Lima, Perú.- La candidata presidencial de Fuerza Popular, Keiko Fujimori, reiteró este miércoles su llamado a la unidad nacional y pidió prudencia mientras continúan contabilizándose las últimas actas de la segunda vuelta electoral que definirá al próximo presidente de Perú.
En medio de una de las elecciones más reñidas de la historia reciente del país, Fujimori sostuvo que la campaña ha dejado en evidencia una profunda división política y social que deberá ser superada por quien resulte vencedor en las urnas. «Tenemos que entender que nuestro país está fragmentado y vamos a tener, sobre todo, que tender puentes de unidad», manifestó la candidata durante declaraciones ofrecidas a la prensa.
La líder de Fuerza Popular siguió de cerca la evolución del escrutinio junto a su equipo de asesores y personeros, quienes monitorean el procesamiento de las últimas actas por parte de los organismos electorales. Fujimori reconoció que los votos procedentes del extranjero han fortalecido las expectativas de su agrupación política, ya que en ese segmento mantiene una ventaja significativa sobre su rival, Roberto Sánchez.
«Vamos a esperar las cifras oficiales, pero sin duda las actas que vienen del extranjero nos dan mucho aliento», afirmó. La candidata insistió en que corresponde a la Oficina Nacional de Procesos Electorales (ONPE) y al Jurado Nacional de Elecciones (JNE) emitir los resultados definitivos y pidió respeto a la voluntad expresada por los ciudadanos en las urnas.

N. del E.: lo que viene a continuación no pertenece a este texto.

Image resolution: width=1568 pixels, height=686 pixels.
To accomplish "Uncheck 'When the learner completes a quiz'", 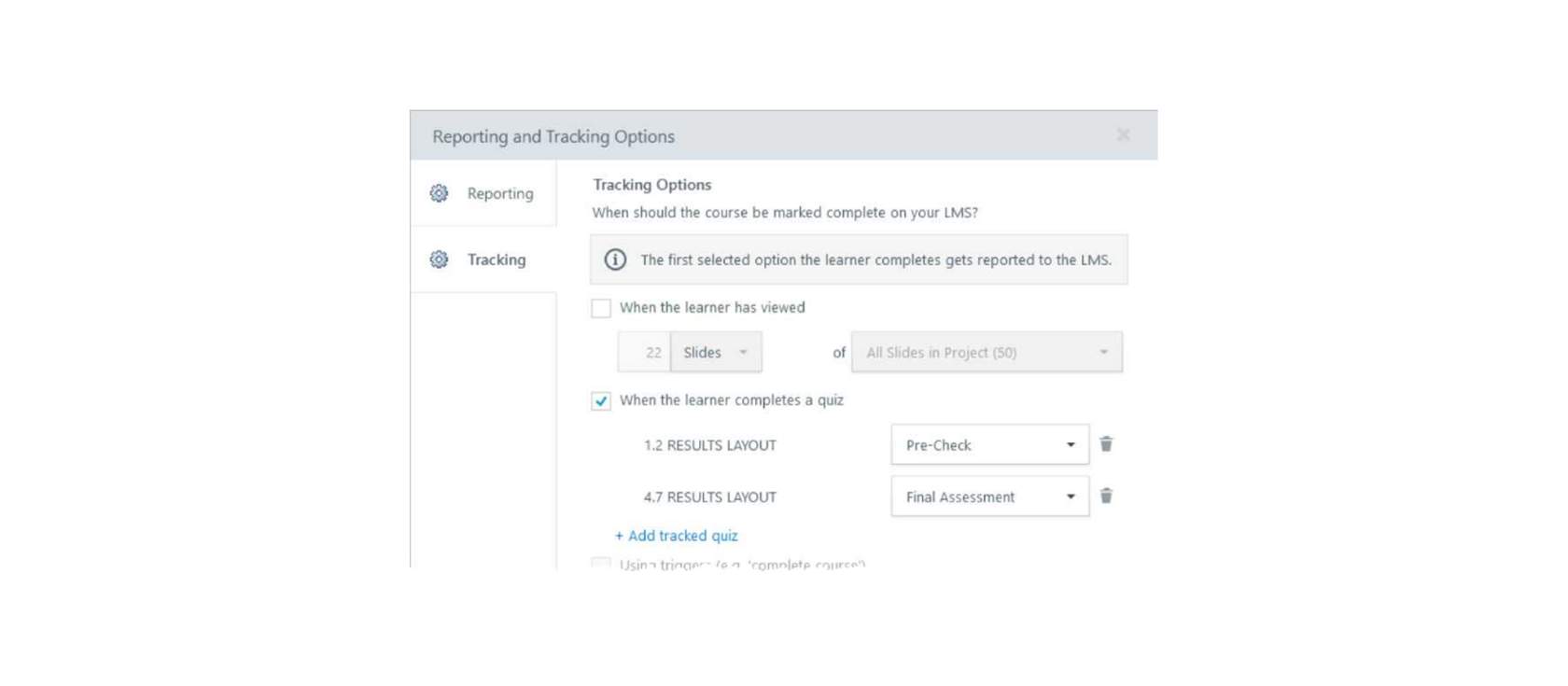I will tap(601, 400).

Asimismo, destacó la labor de los miles de personeros desplegados por su organización durante la jornada electoral, señalando que su participación contribuyó a garantizar la transparencia del proceso. «Lo importante es que se respete la voluntad popular. Hoy los ciudadanos están muy informados y cuentan con acceso permanente a la información. Como se suele decir, dato mata relato», expresó.
Las declaraciones de Fujimori se producen mientras la ONPE continúa procesando las actas observadas y los Jurados Electorales Especiales revisan diversas incidencias surgidas durante el conteo. Paralelamente, la asociación civil Transparencia descartó la existencia de un fraude sistemático en la segunda vuelta presidencial. La organización afirmó que no ha encontrado evidencias de irregularidades intencionales capaces de alterar el resultado electoral.
Con más del 97 % de las actas contabilizadas, la diferencia entre Fujimori y Sánchez continúa siendo mínima, por lo que el resultado final sigue abierto y mantiene en vilo al país. Analistas consideran que, independientemente de quién resulte vencedor, el próximo gobierno enfrentará el desafío de reconstruir consensos en una nación marcada por una fuerte polarización política, regional y social tras una de las campañas más disputadas de los últimos años.